What is computational ecology?

What is computational ecology? I am working on a manuscript to discuss this topic in the context of ecological synthesis. Since it is almost ready, I would love to get some feedback. And so I have pasted below a part of the introduction. If this little experiment goes well, I will add another section next week, before making it public as a preprint. Think of this as a trailer. To an academic article. Because these, I guess, are the times we live in.

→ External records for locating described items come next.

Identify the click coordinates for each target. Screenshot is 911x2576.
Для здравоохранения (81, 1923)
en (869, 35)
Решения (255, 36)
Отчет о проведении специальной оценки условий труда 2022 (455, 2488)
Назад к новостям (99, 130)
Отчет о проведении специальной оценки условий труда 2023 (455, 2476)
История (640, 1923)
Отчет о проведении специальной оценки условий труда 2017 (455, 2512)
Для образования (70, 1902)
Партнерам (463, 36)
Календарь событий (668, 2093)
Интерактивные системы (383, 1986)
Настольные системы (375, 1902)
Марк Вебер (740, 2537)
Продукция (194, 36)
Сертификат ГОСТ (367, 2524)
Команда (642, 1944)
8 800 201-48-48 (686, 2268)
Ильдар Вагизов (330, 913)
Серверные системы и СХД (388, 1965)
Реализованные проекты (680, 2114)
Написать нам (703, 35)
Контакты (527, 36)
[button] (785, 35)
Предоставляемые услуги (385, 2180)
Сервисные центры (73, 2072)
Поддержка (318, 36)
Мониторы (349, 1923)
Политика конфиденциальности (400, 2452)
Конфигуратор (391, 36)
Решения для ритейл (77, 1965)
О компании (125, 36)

Computational science happens when algorithms, software, data management practices, and advanced research computing are put in interaction with the explicit goal of solving “complex” problems. Typically, problems are considered complex when they cannot be solved appropriately with modelling or data-collection only. Computational science is one of the ways to practice computational thinking (Papert 1996), i.e. the feedback loop of abstracting a problem to its core mechanisms, expressing a solution in a way that can be automated, and using interactions between simulations and data to refine the original problem or suggest new knowledge. Computational approaches are common place in most area of biology, to the point where one would almost be confident that they represent a viable career path (Bourne 2011). Data usually collected in ecological studies have a high variability, are time-consuming, costly, and demanding to collect. In parallel, many problems lack appropriate formal mathematical formulations. For these reasons, computational approaches hold great possibilities, notably to further ecological synthesis and help decision-making (Petrovskii & Petrovskaya 2012).

UNTITLED IMAGE

Levin (2012) suggested that ecology (and evolutionary biology) should continue their move towards a marriage of theory and data. In addition to the aforementioned problem of the lack of adequately expressed models, this effort is hampered by the fact that data and models are often developed in independent ways, and reconciling both can be difficult. This has been suggested as one of the reasons for which theoretical papers (defined as papers with at least one equation in the main text) experience a sharp decrease in citation (Fawcett & Higginson 2012); this is the tragic sign that empirical scientists do not see the value of theoretical work, which of course can be blamed on both parties. One of the leading textbooks for the mathematical models in ecology and evolution (Otto & Day 2007) is more focused with algebra and calculus, and not with the integration of models with data. Other manuals that cover the integration of models and data tend to lean more towards statistical models (Bolker 2008; Soetaert & Herman 2008). This paints a picture of ecology as a field in which dynamical models and empirical data do not interact much, and instead the literature develops in silos.

Ecology as a whole (and community ecology in particular) circumvented the problem of model and data mismatch by investing in the development and refinement of statistical models (see Warton et al. 2014 for an excellent overview) and “numerical” approaches (Legendre & Legendre 1998) based on multivariate statistics. These models, however, are able to explain data, but very rarely do they give new predictions. This is, essentially, the niche that computational ecology can fill; at the cost of a higher degree of abstraction, its integration of data and generative models (i.e. models that, given rules, will generate new data) can be helpful to initiate the investigation of questions that have not received extensive empirical treatment, or for which usual statistical approaches fall short.

What is computational ecology? It is the application of computational thinking to ecological problems. This defines three core characteristics of computational ecology. First, it recognizes ecological systems as complex and adaptive; this places a great emphasis on mathematical tools that can handle, or even require, a certain degree of stochasticity (Zhang 2010, 2012). Second, it understands that data are the final arbiter of any simulation or model (Petrovskii & Petrovskaya 2012); this favours the use of data-driven approaches and analyses (Beaumont 2010). Finally, it accepts that some ecological systems are too complex to be formulated in mathematical or programmatic terms (Pascual 2005); the use of conceptual, or “toy” models, as long as they can be confronted to empirical data, is preferable to “abusing” mathematics by describing the wrong mechanism well (May 2004).